Il lâche l'emprise et tu tombes sur le sol, toussant, toussant et hyperventilant pour reprendre ton souffle. Plutôt que de mettre ta vie en danger à nouveau, tu te relèves et cours t'enfermer dans ta chambre, prenant de longues respirations, touchant ton cou marqué par les grandes mains de ton géniteur. Même après t'être calmé, tu continues de pleurer, ne comprenant pas ce qui aurait poussé ton père à vouloir te tuer comme ça. « L'alcool, c'est nul... » que tu penses.
Depuis, tu n'as plus jamais reparlé à ton père - logique en soi. Tu n'as pas osé en parler à ta grand mère non plus - essayer de tuer son gosse de sept ans, ça doit valoir pas mal d'années de prison et même si tu aimes beaucoup ta grand-mère, envoyer ton père en taule nuirait forcément à votre relation.
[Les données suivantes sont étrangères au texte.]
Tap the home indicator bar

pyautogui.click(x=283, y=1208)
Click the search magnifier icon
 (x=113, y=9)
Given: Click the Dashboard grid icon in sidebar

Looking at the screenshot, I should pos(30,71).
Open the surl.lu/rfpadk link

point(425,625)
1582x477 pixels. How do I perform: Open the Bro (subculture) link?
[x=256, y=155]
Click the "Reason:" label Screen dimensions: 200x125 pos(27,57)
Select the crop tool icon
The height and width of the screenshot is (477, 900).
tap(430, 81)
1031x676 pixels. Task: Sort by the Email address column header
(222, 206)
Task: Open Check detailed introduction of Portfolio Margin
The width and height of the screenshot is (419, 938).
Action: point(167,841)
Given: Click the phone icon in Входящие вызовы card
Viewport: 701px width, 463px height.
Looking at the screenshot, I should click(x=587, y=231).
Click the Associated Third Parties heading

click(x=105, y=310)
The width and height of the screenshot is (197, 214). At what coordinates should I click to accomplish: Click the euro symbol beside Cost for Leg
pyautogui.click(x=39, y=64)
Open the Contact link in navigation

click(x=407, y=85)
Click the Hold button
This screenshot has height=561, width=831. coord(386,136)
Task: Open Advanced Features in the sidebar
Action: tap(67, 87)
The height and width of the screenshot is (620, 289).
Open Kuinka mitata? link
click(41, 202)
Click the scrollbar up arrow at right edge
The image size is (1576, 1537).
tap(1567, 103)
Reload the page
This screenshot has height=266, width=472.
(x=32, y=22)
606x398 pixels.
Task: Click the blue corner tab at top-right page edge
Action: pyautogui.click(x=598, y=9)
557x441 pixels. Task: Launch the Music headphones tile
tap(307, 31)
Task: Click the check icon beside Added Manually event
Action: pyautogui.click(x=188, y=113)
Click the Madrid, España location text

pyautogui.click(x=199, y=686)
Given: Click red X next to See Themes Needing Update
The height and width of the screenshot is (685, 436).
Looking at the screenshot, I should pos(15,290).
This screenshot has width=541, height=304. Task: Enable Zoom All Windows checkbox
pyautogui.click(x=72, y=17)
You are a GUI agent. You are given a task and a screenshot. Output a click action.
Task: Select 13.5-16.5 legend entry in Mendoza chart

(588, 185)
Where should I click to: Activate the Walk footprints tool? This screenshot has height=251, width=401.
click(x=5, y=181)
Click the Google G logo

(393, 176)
La suite se passa sans réel soucis; la fin de la primaire et le passage au collège. Toujours aucun ami, et tu trouvais toujours ça un peu étrange. Dans les mangas, t'avais toujours un mec un peu solo qui avait réussi à se faire un ami très proche, mais toi... Rien. Personne n'avait envie d'approcher un type qui faisait que lire et écouter sagement les professeurs, à part pour le persécuter et abîmer le livre qu'il lisait. Tu fermas les yeux sur ce sujet, même si t'allais forcément avoir des problèmes un jour. A quatorze ans, ta grand-mère décède. Ton père n'est évidemment pas allé aux funérailles - tu ne sais même pas s'il eut été au courant. Toi, ça t'a déprimé un long mois, puisque tu ne pouvais plus aller chez elle. Tu te retrouvais seul, vraiment seul cette fois-ci. Elle aussi était toute seule ... C'est probablement cette solitude qui l'a tuée. Si t'avais été plus présent, peut-être qu'elle ne serait pas morte aussi tôt. Quoiqu'elle n'était pas bien jeune; et à son âge, on a plus grand chose à faire... C'est égoïste mais t'aurais voulu qu'elle reste en vie un peu plus longtemps, juste pour pas avoir à rester seul.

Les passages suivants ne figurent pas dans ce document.